Is Torrent safe for sharing legitimate files (file verification)? Does it use SHA1 or SHA256?
BitTorrent uses a method called Chunking, in which files are divided into 64 KB – 2 MB pieces. Each piece is hashed and the hashes (along with the piece size) are stored in the torrent's metadata (the small .torrent
file, or the metadata you receive via DHT). That, along with the info_hash
, makes BitTorrent quite resistant to intentional tampering (poisoning). SHA-1 is used in the info_hash
and to verify the chunks.
The University of Southern California has made study on the subject:
We discover that BitTorrent is most resistant to content poisoning.
...
Because the index file is distributed outside of the P2P file-sharing system, each chunk can be verified with a reliable hash contained in the metadata.
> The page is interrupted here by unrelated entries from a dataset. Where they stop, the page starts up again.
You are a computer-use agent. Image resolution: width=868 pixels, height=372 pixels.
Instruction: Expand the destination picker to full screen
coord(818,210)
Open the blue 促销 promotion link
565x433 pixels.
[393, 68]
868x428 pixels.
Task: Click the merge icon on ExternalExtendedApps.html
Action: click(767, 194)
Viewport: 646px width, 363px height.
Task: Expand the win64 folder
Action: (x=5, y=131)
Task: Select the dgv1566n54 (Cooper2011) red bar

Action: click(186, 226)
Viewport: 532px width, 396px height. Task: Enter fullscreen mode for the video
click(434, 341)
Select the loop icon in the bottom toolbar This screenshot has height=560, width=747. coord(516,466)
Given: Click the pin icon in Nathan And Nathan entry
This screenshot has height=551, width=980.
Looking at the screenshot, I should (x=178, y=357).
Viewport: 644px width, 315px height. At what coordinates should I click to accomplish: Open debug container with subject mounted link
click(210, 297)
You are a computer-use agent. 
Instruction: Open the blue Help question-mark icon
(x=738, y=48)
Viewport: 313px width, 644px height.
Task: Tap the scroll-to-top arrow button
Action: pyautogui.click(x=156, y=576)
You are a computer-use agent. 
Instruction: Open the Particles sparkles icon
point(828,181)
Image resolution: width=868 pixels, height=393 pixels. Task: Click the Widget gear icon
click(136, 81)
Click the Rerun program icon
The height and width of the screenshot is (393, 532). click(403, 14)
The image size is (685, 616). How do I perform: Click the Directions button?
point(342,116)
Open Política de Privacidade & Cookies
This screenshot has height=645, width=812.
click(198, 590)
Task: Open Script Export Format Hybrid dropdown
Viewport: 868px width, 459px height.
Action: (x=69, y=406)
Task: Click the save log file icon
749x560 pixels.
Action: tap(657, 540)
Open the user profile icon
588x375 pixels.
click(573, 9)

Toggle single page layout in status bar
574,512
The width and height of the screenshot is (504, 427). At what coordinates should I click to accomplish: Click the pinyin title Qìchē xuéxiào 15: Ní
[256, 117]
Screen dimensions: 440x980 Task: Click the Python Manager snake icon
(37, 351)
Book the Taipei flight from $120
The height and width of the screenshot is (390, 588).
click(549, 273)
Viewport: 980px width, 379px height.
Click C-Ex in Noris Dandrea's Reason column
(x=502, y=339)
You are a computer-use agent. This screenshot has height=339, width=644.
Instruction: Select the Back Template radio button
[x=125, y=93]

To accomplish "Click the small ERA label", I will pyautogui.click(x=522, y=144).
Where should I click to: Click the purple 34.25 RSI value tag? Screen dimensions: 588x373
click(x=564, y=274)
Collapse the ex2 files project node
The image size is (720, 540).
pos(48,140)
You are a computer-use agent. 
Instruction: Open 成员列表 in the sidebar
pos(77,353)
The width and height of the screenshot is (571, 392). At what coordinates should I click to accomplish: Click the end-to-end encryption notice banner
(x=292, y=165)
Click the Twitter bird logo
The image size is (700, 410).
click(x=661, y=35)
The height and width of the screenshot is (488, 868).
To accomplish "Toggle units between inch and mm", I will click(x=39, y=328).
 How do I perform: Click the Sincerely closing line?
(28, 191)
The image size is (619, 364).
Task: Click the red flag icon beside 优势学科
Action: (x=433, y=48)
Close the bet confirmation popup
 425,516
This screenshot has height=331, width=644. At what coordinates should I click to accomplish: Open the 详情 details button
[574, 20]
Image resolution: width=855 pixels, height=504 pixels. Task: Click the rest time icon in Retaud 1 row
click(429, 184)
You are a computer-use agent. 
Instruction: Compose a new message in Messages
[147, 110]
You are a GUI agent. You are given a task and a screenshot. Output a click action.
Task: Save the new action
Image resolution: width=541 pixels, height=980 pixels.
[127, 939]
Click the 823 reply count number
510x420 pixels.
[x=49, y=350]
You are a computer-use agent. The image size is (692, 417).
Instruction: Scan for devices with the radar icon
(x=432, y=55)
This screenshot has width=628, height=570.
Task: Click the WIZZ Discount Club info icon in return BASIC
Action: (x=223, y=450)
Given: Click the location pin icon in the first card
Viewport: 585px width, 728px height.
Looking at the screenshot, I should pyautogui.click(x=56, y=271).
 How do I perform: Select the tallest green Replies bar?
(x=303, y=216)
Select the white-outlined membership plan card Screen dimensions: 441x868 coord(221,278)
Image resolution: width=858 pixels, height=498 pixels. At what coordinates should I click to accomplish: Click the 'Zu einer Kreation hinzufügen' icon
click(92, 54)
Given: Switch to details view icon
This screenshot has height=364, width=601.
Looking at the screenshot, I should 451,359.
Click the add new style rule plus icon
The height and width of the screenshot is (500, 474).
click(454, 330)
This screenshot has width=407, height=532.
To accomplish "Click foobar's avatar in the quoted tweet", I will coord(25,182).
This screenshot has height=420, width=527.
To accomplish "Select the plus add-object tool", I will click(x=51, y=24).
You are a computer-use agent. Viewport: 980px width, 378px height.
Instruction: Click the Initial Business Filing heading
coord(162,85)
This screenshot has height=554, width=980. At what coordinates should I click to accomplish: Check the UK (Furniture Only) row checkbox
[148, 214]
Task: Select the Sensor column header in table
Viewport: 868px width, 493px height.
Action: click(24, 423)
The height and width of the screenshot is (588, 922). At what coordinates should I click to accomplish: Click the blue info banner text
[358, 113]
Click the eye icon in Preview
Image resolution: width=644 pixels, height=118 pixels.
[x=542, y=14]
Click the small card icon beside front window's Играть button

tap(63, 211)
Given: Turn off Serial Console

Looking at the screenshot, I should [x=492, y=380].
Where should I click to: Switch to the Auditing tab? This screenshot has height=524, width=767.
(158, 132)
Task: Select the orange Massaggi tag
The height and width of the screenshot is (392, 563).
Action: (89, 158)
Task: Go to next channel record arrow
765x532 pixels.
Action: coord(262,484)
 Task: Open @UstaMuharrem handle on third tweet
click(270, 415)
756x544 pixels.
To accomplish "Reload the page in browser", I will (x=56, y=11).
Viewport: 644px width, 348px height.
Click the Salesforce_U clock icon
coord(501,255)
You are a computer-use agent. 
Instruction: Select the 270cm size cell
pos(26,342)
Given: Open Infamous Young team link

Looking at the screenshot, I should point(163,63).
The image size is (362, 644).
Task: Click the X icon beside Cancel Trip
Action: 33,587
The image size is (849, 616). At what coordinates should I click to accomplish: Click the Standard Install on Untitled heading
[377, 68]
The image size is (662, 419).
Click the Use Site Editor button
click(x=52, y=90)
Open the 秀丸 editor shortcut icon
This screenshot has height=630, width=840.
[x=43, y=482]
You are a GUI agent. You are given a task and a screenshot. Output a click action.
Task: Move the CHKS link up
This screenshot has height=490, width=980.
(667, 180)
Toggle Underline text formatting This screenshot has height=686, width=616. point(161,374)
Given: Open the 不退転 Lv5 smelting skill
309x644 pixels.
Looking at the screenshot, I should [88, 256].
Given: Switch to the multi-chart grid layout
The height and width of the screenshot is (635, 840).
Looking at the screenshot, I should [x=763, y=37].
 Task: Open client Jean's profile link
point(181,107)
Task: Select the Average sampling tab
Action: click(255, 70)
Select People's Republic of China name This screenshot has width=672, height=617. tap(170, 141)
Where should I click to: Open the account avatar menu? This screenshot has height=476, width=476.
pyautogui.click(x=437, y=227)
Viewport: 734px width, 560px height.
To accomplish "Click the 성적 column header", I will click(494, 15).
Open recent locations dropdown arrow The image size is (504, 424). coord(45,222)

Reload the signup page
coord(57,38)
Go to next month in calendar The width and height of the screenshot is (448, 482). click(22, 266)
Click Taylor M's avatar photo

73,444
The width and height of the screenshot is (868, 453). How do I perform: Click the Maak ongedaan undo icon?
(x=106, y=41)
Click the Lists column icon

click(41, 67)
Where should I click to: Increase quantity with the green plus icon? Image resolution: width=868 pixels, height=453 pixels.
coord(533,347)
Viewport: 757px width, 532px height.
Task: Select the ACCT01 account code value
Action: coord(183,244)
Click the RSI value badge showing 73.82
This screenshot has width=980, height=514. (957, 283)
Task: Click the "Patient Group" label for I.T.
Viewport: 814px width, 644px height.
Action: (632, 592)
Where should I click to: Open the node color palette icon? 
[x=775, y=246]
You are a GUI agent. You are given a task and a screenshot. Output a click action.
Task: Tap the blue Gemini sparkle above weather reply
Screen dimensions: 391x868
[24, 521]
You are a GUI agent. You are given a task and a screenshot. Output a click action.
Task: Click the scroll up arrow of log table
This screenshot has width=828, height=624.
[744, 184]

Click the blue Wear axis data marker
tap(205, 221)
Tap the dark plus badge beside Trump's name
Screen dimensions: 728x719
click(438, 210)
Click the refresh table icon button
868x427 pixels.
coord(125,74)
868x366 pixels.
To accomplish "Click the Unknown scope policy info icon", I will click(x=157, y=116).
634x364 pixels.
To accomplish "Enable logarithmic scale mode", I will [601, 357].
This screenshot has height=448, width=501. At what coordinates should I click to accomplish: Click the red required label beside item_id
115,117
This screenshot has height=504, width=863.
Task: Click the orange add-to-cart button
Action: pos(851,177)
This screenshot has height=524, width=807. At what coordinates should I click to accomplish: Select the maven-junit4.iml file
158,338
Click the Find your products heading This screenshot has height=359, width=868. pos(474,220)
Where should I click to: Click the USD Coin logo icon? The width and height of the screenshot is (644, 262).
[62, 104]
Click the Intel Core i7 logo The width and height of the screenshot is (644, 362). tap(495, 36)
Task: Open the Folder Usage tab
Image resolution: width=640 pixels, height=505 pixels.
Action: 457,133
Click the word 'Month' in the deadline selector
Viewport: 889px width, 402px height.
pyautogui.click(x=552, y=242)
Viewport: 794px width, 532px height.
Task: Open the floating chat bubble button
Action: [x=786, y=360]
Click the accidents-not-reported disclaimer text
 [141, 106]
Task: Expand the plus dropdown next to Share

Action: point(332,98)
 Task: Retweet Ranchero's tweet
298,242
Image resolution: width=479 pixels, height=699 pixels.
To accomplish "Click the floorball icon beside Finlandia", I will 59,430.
This verification provides BitTorrent protocol with high resistance to content poisoning.
Short answer
For the most part, yes, but there are some theoretical concerns.
Long answer
BitTorrent divides the file into "pieces". The torrent file contains a list with a SHA1 hash of each piece. Data that does not match the hash in the torrent file will be discarded, so each piece of the file you end up with will have the same SHA1 hash as the corresponding piece of the file used to create the torrent.
So the question becomes whether SHA1 is secure enough to protect against the substitution of "evil" piece data in place of "good" piece data. There are two scenarios to consider:
The attacker has no control over the "good" piece data. In this case, the attacker would need a preimage attack on SHA1.
The attacker has the ability to both predict and exert some control over the "good" piece data. For example, they may be asked to provide a new version of a file to be included in a new version of the torrent with either no other modifications from a previous version or modifications that the attacker can predict. In this case, they can likely make do with some form of collision attack.
A preimage attack on SHA1 seems unlikely in the foreseeable future. A collision attack seems far more likely. A "plain" collision attack is likely of limited utility outside of contrived scenarios, but a "distinct chosen prefix" collision attack (which is harder than a plain collision attack but much easier than a preimage attack) is far more powerful as it allows the "good" data to look pretty innocuous (just got to hide a small block of random-looking data in it somewhere) while the bad data could be arbitrarily bad.
Is a collision attack a major threat? That depends, if the files from which the torrent is made are being collected together by hand by a trusted party, it's pretty unlikely. It would be very difficult for an attacker to predict exactly what the person assembling the collection is going to include before submitting his file. On the other hand, if automation is involved in the creation of the torrents and the attacker can influence the automation in a fairly direct manner, the risk from a collision attack is much higher.